Generally, a revocable trust is paired with a pour-over will so that assets not included in the trust at the time of a person’s death are transferred to the trust and distributed accordingly. 

Not sharing basic crypto information can cost millions

You don’t have to tell heirs you’re worth a fortune in bitcoin before you pass away, but you should make sure they know how to access your crypto after you’re gone. 

Baer worked on an estate where tens of millions of dollars in crypto were lost to the heirs because they didn’t know the decedent’s private keys, which function as digital passwords to grant access to cryptocurrency funds and prove ownership of blockchain assets.

Someone should know how to access the assets, whether through written instructions in a safe box, a safe at home, or directions kept with a lawyer or with one of the various crypto inheritance services that help ensure crypto assets are passed on to your family members, Baer said. Don’t put these private keys or other sensitive information in a will, because wills become public through the probate process, he added.

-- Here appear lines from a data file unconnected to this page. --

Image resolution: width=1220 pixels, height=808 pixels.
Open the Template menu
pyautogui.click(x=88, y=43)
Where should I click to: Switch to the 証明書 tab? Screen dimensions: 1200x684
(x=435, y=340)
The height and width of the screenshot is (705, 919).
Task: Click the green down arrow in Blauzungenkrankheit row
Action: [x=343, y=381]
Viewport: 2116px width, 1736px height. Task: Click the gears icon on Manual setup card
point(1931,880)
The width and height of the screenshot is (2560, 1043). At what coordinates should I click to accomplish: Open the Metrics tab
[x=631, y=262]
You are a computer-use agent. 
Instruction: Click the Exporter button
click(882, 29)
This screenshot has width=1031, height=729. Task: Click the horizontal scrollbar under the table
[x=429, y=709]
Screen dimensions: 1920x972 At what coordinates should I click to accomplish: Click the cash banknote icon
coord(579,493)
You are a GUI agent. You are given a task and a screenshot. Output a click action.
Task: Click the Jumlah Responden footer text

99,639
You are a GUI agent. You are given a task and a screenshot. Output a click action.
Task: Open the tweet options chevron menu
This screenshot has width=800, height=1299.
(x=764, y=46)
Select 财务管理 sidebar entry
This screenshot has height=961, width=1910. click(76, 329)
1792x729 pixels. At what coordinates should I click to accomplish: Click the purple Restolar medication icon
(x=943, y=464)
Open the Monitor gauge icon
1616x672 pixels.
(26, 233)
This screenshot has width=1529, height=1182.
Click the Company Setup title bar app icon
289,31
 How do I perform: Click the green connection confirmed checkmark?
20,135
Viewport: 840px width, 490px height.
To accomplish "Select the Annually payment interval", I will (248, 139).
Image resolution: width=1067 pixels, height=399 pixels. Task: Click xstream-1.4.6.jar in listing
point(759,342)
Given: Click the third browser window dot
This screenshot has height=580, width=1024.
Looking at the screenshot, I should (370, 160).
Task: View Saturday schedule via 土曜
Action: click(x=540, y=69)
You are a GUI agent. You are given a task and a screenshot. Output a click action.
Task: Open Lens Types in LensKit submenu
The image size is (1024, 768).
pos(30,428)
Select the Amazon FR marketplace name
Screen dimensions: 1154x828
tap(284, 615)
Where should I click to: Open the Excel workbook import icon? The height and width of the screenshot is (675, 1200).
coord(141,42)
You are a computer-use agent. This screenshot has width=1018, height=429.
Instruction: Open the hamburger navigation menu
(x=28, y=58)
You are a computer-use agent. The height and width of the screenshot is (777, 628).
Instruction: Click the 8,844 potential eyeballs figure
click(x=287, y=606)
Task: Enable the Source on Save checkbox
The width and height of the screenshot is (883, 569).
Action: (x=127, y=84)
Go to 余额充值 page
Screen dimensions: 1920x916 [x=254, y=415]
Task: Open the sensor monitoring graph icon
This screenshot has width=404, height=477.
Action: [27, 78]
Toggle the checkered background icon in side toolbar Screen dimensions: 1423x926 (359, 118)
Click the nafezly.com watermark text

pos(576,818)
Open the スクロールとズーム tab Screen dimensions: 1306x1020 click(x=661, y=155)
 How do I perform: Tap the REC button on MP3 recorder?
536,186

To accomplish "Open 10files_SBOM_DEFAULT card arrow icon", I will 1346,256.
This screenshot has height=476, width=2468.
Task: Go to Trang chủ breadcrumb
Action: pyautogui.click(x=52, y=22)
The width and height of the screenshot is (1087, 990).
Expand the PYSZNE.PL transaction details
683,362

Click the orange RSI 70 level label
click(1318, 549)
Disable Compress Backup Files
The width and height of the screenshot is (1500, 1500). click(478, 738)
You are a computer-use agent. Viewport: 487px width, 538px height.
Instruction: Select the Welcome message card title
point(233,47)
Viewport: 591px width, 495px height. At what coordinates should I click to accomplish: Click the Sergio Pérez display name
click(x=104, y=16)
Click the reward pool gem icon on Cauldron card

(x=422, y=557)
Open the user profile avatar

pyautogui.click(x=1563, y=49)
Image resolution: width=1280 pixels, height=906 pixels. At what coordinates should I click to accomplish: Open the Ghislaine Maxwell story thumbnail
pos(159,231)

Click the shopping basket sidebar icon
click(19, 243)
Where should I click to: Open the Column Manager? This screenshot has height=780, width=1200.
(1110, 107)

Many designated fiduciaries can’t handle crypto 

The person you chose to handle your other assets may not be the right person to deal with the crypto portion of your estate.

Not everyone understands crypto, the associated volatility or how to transact with digital currency, meaning lots of money can inadvertently be lost. The recent volatility in the price of bitcoin is a reminder that if you name someone who needs weeks to get up to speed on how to transact with bitcoin, the financial losses could be meaningful, Baer said. “Uncle Bob may be a great person, but he may have more challenges transacting with an asset class he’s totally not familiar with,” he added.

Sometimes, even institutional trustees might not be able to take on the responsibility for crypto. Owens had a client pass away with half a million dollars in bitcoin and ether. The institutional trustee who oversaw the client’s account refused to take on the responsibility for the crypto and a special trustee was named. Luckily, the client had a nephew who took on the role, but finding a suitable replacement can often be costly from a time and money perspective, Owens said. 

Failure to plan for crypto estate taxes

With the massive explosion in the values around cryptocurrency, many people have large crypto holdings, which could be subject to significant taxes, whether that’s income taxes or estate taxes, and failure to plan could be detrimental to their families, said Jonathan Forster, shareholder at law firm Weinstock Manion.

There could, for example, be estate taxes due, depending on the size of the estate. The federal estate tax exemption for 2025 is $13.99 million per individual. Some states also have a state-level estate tax.

Knowing the impact crypto ownership might have on your estate is an important consideration while you are alive. Forster has clients whose crypto holdings are worth more than $50 million. They wanted an efficient way to make gifts for the benefit of their children to get some money out of their estate. They created a limited liability corporation, transferred the crypto into the LLC and gifted an interest in the LLC to an irrevocable trust for the benefit of minor children with an independent trustee, Forster said. 

Many crypto investors fail to keep track of cost basis, which can be problematic for many reasons, including if you’re considering gifting digital assets during your lifetime. If you want to gift the assets while you’re alive, you need to have the basis so the recipient can properly account for the crypto if it’s eventually sold, Baer said. “It can be onerous to keep track of basis, but it’s important,” he said.